Le prix ne dit rien de la marge
Un département cher peut être un département où le foncier, la main-d’œuvre et les délais mangent l’écart. Le prix de vente est un chiffre d’affaires potentiel, jamais un résultat.
Le volume ne dit rien de la demande à venir
Les ventes constatées décrivent un marché passé. Elles ne contiennent ni les permis en cours d’instruction, ni les projets qu’un taux d’intérêt vient d’arrêter.
Le nombre d’entreprises ne dit rien de leur santé
Un répertoire recense les immatriculations, pas les carnets de commandes. Une densité élevée peut signaler un marché porteur comme un marché en train de se fragmenter.
Rien de tout cela ne dit si vous savez y travailler
Un département voisin, c’est d’autres services d’urbanisme, d’autres délais d’instruction, d’autres fournisseurs et d’autres sous-traitants. Ce coût d’entrée n’apparaît dans aucune statistique.
Questions fréquentes
Peut-on comparer directement le prix du neuf et celui de l’ancien ?
Non, pas en niveau. Le neuf est un prix de commercialisation qui inclut le terrain et la TVA ; l’ancien est un prix de transaction enregistré. En revanche, l’écart entre les deux au sein d’un même département est lisible : il indique si la construction neuve y reste concurrentielle face à la rénovation.
L’indice BT01 varie-t-il selon les départements ?
Non. Le BT01 est un indice national publié par l’INSEE, identique partout en France. Il mesure l’évolution du coût de la construction dans le temps, et sert de référence à la révision des prix dans les marchés de bâtiment. Il n’a aucune valeur comparative d’un département à l’autre.
À quelle fréquence ces données sont-elles mises à jour ?
Chaque source suit son propre calendrier, et l’ancien est publié avec un retard sensiblement plus long que le neuf. La période de référence de chaque jeu de données est affichée dans l’outil d’analyse : c’est elle qui fait foi, jamais la date du jour.

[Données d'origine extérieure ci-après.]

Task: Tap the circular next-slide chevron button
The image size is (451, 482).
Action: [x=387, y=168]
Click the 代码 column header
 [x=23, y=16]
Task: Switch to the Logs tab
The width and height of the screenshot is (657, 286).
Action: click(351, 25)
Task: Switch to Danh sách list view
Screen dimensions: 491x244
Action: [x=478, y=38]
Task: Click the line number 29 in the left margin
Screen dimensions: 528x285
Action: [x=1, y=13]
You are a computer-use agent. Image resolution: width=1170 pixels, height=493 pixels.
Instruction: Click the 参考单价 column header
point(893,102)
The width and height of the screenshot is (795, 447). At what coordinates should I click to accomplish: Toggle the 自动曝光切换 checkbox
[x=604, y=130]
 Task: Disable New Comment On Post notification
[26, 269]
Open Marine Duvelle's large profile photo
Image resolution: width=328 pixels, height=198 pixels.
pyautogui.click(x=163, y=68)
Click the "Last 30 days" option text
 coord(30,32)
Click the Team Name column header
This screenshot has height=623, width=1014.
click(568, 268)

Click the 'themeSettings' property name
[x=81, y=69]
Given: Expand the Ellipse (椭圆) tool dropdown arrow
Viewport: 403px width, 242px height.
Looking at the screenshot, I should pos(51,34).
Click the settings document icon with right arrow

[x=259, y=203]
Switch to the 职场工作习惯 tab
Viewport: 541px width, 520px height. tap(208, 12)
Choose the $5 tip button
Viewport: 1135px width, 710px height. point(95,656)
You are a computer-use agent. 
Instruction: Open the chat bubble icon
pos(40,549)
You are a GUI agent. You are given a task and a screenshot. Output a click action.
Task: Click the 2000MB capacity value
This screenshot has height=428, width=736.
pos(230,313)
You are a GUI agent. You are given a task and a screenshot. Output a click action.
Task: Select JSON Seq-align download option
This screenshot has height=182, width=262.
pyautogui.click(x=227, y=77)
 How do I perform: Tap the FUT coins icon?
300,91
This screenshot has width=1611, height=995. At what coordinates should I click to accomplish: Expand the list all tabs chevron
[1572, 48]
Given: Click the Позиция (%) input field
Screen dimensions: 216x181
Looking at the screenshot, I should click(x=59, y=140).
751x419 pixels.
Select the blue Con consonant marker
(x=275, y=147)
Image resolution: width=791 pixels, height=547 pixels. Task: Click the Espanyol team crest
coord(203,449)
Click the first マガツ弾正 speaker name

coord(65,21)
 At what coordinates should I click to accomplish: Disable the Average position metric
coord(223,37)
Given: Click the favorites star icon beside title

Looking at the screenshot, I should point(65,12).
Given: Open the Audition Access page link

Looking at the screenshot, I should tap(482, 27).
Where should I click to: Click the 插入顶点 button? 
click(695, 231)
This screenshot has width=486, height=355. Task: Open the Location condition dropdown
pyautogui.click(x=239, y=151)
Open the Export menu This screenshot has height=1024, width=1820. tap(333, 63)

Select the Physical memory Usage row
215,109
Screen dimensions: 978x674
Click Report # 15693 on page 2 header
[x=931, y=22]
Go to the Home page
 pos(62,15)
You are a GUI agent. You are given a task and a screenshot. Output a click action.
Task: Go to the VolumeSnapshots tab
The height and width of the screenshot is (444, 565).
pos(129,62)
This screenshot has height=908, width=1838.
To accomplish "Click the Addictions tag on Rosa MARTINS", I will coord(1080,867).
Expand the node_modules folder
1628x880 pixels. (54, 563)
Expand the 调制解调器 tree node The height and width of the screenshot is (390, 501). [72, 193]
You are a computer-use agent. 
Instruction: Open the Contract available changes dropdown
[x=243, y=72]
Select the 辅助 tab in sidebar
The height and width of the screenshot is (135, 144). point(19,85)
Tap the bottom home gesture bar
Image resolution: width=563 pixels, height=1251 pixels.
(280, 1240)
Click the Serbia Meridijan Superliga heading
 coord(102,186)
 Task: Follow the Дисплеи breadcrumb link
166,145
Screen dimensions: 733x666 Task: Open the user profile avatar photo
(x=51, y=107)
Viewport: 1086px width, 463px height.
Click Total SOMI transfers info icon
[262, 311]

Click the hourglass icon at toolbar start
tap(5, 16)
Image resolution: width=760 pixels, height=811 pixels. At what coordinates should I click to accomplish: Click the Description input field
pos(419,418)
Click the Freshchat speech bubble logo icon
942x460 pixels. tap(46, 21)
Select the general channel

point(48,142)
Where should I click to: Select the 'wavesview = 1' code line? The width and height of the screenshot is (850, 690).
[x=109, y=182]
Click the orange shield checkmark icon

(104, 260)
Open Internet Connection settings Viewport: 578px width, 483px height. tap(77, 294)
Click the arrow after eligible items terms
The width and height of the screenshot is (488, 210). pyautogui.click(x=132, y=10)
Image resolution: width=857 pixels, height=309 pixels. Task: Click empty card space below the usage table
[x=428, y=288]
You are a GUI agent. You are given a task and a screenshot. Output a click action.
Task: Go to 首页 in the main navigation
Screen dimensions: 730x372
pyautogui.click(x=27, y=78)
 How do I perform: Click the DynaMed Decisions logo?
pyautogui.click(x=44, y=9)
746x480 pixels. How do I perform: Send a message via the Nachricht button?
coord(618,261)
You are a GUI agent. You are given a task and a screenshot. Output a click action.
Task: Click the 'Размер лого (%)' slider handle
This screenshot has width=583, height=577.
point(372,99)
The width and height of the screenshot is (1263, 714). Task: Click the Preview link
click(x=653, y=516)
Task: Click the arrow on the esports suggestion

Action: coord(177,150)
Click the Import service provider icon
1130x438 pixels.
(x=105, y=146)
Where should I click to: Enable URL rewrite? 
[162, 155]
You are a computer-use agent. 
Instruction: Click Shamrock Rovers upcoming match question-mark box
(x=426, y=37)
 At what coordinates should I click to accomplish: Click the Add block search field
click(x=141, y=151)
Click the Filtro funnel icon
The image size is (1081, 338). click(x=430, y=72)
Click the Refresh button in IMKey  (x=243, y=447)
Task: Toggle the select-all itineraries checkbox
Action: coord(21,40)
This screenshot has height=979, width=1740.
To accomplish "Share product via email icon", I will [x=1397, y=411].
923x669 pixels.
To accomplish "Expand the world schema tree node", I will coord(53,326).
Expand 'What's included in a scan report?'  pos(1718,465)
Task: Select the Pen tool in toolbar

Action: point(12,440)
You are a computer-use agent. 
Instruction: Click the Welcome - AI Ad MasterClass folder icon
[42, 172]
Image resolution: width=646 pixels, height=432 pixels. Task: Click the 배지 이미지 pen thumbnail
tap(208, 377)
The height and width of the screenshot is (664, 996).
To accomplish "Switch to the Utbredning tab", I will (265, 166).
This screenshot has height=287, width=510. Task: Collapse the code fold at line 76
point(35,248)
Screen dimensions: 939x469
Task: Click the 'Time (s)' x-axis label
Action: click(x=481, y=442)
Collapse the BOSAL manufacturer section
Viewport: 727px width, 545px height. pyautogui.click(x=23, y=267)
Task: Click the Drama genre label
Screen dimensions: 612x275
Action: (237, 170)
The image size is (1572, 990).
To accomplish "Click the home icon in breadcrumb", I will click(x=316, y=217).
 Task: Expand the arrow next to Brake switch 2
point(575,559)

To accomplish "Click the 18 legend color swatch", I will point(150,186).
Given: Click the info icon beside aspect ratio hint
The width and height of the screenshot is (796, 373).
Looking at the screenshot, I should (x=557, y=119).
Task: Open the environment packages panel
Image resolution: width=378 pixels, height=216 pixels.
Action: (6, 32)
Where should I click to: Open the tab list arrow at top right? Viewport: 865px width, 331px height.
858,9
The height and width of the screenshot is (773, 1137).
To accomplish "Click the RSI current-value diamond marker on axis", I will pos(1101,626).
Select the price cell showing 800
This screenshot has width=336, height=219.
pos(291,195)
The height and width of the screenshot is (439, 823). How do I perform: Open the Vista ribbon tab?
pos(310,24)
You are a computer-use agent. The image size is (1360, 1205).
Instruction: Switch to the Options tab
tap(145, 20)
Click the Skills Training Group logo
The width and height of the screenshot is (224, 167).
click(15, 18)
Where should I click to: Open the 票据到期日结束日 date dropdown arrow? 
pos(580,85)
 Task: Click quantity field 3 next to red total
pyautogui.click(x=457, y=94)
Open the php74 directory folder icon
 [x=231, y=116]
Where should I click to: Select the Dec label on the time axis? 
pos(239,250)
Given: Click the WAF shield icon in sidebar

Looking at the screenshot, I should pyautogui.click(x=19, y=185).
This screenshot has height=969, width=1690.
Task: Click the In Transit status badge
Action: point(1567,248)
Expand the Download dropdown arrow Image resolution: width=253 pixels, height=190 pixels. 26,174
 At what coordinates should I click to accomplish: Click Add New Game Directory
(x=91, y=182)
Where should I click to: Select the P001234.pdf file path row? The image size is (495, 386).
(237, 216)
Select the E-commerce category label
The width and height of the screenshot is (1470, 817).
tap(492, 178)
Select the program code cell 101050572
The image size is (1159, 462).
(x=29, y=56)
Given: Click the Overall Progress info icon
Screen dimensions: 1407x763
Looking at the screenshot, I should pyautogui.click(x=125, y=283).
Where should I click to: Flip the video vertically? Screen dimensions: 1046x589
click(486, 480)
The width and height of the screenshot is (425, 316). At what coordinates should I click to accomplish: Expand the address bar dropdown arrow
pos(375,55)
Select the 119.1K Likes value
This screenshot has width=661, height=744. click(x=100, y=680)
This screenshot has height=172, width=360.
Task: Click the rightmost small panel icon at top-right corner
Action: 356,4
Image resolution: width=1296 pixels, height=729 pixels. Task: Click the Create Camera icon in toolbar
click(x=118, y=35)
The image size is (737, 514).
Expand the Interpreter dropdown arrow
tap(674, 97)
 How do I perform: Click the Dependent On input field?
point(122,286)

Ces chiffres suffisent-ils pour décider d’une implantation ?
Non. Ils cadrent une intuition et écartent les zones manifestement hors sujet. Ils ne disent rien du foncier disponible, des délais d’instruction locaux, du coût d’entrée sur un nouveau réseau de sous-traitants, ni de votre marge. Un comparatif de marché sert à réduire une liste, pas à trancher.
Pourquoi cette page ne publie-t-elle pas les chiffres ?
Parce qu’ils seraient figés au jour de la rédaction. Les valeurs vivent dans l’outil d’analyse, qui les tient à jour depuis les sources publiques. Les recopier ici créerait une seconde version qui divergerait dès la première actualisation, sans que personne s’en aperçoive.
Où trouver les chiffres département par département ?
Dans l’outil d’analyse de la construction, qui affiche le prix du neuf et de l’ancien par département, l’indice BT01 et le tissu d’entreprises par région, à partir des données ECLN (SDES), DVF/DGFiP et INSEE.